Short task: Which lines below contain the word "dimensions"? Copy each of those lines in full.

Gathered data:
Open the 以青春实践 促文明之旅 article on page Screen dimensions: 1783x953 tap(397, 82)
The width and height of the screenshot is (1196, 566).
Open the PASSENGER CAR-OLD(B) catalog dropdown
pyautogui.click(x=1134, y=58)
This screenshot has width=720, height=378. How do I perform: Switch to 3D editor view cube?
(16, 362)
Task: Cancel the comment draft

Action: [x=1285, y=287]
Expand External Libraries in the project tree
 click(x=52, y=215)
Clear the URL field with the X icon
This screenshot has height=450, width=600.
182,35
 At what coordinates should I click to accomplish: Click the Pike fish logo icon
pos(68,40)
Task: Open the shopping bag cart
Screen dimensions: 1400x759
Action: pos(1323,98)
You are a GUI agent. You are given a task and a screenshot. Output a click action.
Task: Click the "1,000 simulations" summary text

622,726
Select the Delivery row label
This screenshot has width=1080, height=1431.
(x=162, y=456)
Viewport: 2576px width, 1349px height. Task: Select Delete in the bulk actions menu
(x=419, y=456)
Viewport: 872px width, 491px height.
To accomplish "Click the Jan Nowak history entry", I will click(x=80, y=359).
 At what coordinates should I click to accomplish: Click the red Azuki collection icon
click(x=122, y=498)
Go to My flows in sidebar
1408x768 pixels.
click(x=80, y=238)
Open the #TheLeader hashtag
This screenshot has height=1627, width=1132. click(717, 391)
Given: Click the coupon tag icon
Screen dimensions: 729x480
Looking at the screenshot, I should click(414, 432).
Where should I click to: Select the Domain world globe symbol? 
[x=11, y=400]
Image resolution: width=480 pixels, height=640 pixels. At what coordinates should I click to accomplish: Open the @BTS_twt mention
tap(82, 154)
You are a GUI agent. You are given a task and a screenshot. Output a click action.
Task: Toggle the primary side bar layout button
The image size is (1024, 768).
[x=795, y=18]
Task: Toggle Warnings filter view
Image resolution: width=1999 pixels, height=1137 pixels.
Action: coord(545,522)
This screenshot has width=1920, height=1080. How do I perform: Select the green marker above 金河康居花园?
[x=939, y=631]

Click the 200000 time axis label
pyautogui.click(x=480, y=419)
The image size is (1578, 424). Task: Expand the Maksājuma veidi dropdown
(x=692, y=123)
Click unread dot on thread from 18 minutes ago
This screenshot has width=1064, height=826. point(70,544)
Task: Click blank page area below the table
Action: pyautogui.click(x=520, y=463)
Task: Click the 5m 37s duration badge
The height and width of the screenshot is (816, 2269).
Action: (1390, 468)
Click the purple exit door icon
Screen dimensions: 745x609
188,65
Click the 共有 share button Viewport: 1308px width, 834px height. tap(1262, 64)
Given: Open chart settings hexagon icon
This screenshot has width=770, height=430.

Full output:
Open the 以青春实践 促文明之旅 article on page Screen dimensions: 1783x953 tap(397, 82)
Screen dimensions: 1400x759
Screen dimensions: 729x480
Screen dimensions: 745x609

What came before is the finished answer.